Celsunax

Celsunax can only be obtained with a prescription and should only be used in patients who have been referred by a doctor with experience in the management of movement disorders or dementia. Celsunax is only handled and given by people who have experience in the safe handling of radioactive materials.

Celsunax is given by slow injection lasting at least 15 to 20 seconds into an arm vein. A scan is taken 3 to 6 hours after the injection. Between 1 to 4 hours before receiving Celsunax, patients must also take another medicine, such as iodine tablets, to prevent the radioactive iodine in Celsunax from getting into the thyroid gland.  

Resuscitation equipment should be available before Celsunax is given, in case the patient has an allergic reaction.

For more information about using Celsunax, see the package leaflet or contact your doctor or pharmacist.

The active substance in Celsunax, ioflupane (123I), is a radiopharmaceutical. It contains a substance called ioflupane, which is labelled with 123I (iodine?123), a radioactive form of iodine. When Celsunax is injected, ioflupane (123I) is distributed by the blood and builds up in the striatum. Here it attaches to structures on nerve cell endings that transport dopamine. This build-up can be seen using an imaging technique called single-photon-emission computed tomography (SPECT), which detects the radioactive iodine?123.

In patients with Parkinson’s disease and related diseases, and in patients with dementia with Lewy bodies, there is typically a loss of the dopamine-containing nerve cells in the striatum. If this happens, the amount of Celsunax attaching to these nerve cells is greatly reduced, which can be seen on the scan. This enables diseases related to Parkinson’s disease to be distinguished from essential tremor, and for Lewy body dementia to be distinguished from Alzheimer’s disease.
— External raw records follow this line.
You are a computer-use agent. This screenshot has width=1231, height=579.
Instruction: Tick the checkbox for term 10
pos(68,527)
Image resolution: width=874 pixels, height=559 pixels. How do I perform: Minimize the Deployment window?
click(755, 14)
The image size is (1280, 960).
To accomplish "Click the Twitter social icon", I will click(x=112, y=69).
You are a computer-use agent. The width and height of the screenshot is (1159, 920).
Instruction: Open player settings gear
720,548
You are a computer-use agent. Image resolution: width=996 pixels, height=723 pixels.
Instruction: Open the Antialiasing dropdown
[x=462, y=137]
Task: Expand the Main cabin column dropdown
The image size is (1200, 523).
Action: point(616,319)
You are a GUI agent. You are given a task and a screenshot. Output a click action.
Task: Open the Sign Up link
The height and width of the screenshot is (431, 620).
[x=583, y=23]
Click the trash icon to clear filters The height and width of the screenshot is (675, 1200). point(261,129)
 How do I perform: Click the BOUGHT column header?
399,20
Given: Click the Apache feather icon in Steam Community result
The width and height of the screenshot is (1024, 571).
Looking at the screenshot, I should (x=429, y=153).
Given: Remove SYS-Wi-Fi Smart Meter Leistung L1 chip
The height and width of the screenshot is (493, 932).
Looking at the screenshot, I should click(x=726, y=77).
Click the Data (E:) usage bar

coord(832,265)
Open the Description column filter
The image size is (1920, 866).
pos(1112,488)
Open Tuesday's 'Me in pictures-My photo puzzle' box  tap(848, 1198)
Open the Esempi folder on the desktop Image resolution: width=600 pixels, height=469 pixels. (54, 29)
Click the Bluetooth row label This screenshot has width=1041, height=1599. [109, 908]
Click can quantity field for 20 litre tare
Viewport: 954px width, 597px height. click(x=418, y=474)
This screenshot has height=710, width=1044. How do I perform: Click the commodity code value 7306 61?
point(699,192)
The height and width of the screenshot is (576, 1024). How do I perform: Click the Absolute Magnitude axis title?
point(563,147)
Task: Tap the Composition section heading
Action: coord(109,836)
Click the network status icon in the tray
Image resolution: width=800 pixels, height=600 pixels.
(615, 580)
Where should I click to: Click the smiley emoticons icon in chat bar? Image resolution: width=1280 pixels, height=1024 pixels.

Studies on the benefits and risks of the active substance in the authorised uses have already been carried out with the reference medicine, DaTSCAN, and do not need to be repeated for Celsunax.

As for every medicine, the company provided studies on the quality of Celsunax. There was no need for ‘bioequivalence’ studies to investigate whether Celsunax is absorbed similarly to the reference medicine to produce the same level of the active substance in the blood. This is because Celsunax is given by injection into a vein, so the active substance is delivered straight into the bloodstream.

Because Celsunax is a generic medicine, its benefits and risks are taken as being the same as the reference medicine’s.

The European Medicines Agency concluded that, in accordance with EU requirements, Celsunax has been shown to be comparable to DaTSCAN. Therefore, the Agency’s view was that, as for DaTSCAN, the benefits of Celsunax outweigh the identified risks and it can be authorised for use in the EU.

Recommendations and precautions to be followed by healthcare professionals for the safe and effective use of Celsunax have been included in the summary of product characteristics and the package leaflet.

As for all medicines, data on the use of Celsunax are continuously monitored. Side effects reported with Celsunax are carefully evaluated and any necessary action taken to protect patients.

Celsunax received a marketing authorisation valid throughout the EU on 17 June 2021.